◆ Tasks to carry out
[1] In the reflection on faith, why does the writer suggest that people today may have become bad listeners? Answer in one to three sentences.
[2] What book does the reflection on faith say has haunted the writer for twenty-five years?

◆ Quoted text
I need to admit this is the way I like things. My faith would be so much
easier if God occasionally bothered me in my sleep or I was able to routinely
see miraculous healings. This is not the world that I experience. I watch
the evening news and the signs that I so desire are not there. I can remember
wanting a miracle as my sister and each of my parents passed away.
I can particularly relate to the opening of the reading from Samuel. "During
the time young Samuel was minister to the Lord under Eli, a revelation of
the Lord was uncommon and vision infrequent." It took several tries before
the source of the message to Samuel became apparent. In today's world we
have come not to expect such revelation. Perhaps this has led us to become
bad listeners. (I know that is a trait which is lacking in my prayer and
in my family interactions as well.) Nonetheless I want more. I am reminded
of a description of the Shogun oppression of Christians in Japan and one
of the character's struggle with his faith described in Endo Shusako's book,
"Silence." In the twenty-five years since I have read
the book, I have been haunted by the character's desire for a sign and God's
response of silence.

◆ Extracted entries
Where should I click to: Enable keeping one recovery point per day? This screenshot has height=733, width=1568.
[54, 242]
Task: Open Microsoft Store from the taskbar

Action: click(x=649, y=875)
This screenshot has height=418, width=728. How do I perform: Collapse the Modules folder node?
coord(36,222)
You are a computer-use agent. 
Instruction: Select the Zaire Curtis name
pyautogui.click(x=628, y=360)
* * *
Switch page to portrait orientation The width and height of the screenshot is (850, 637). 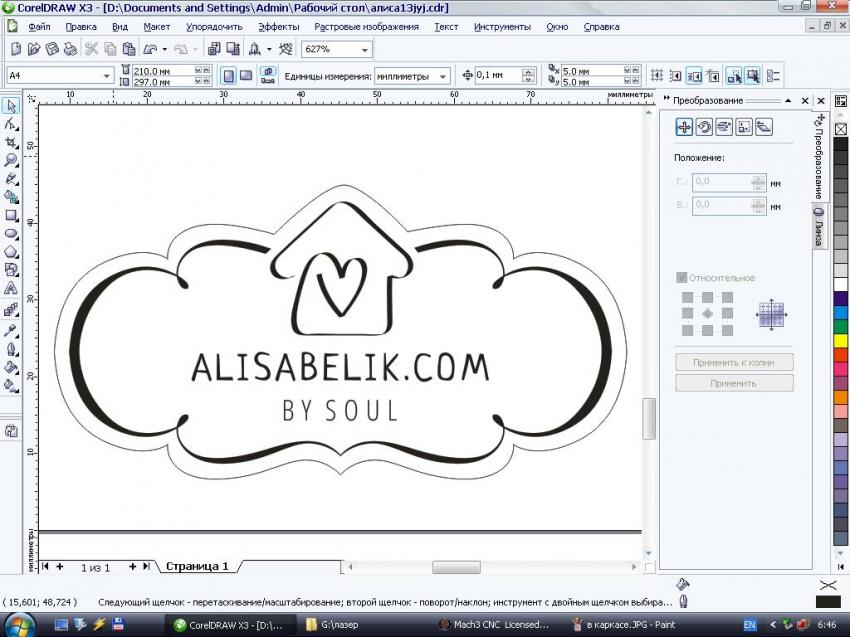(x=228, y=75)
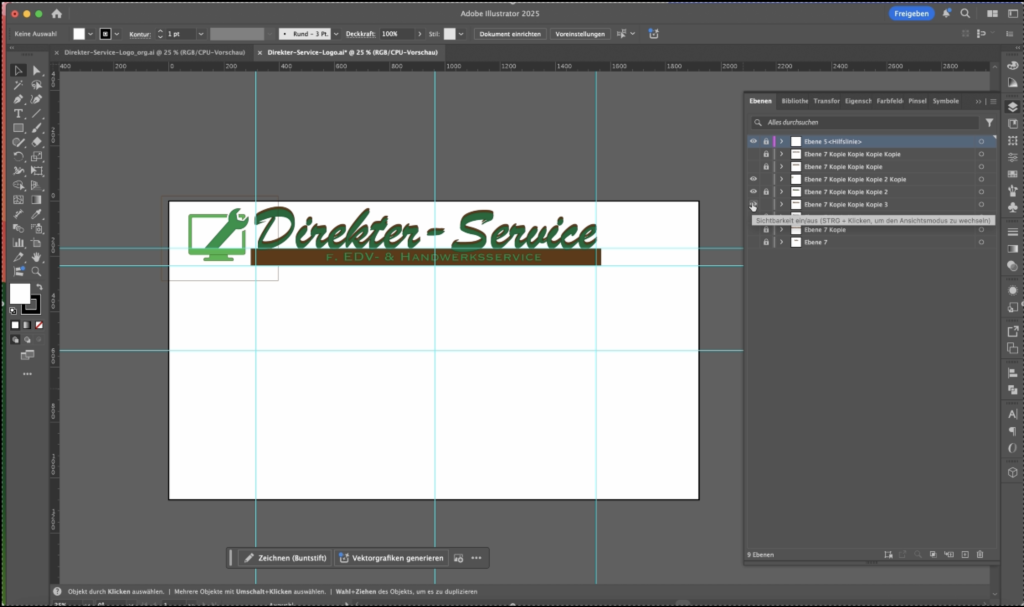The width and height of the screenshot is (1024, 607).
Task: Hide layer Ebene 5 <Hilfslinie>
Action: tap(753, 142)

◆ Full answers
[1] The writer suggests that in today's world people have come not to expect revelation like the one given to young Samuel. That lack of expectation may have made them bad listeners.

[2] Endo Shusako's book "Silence."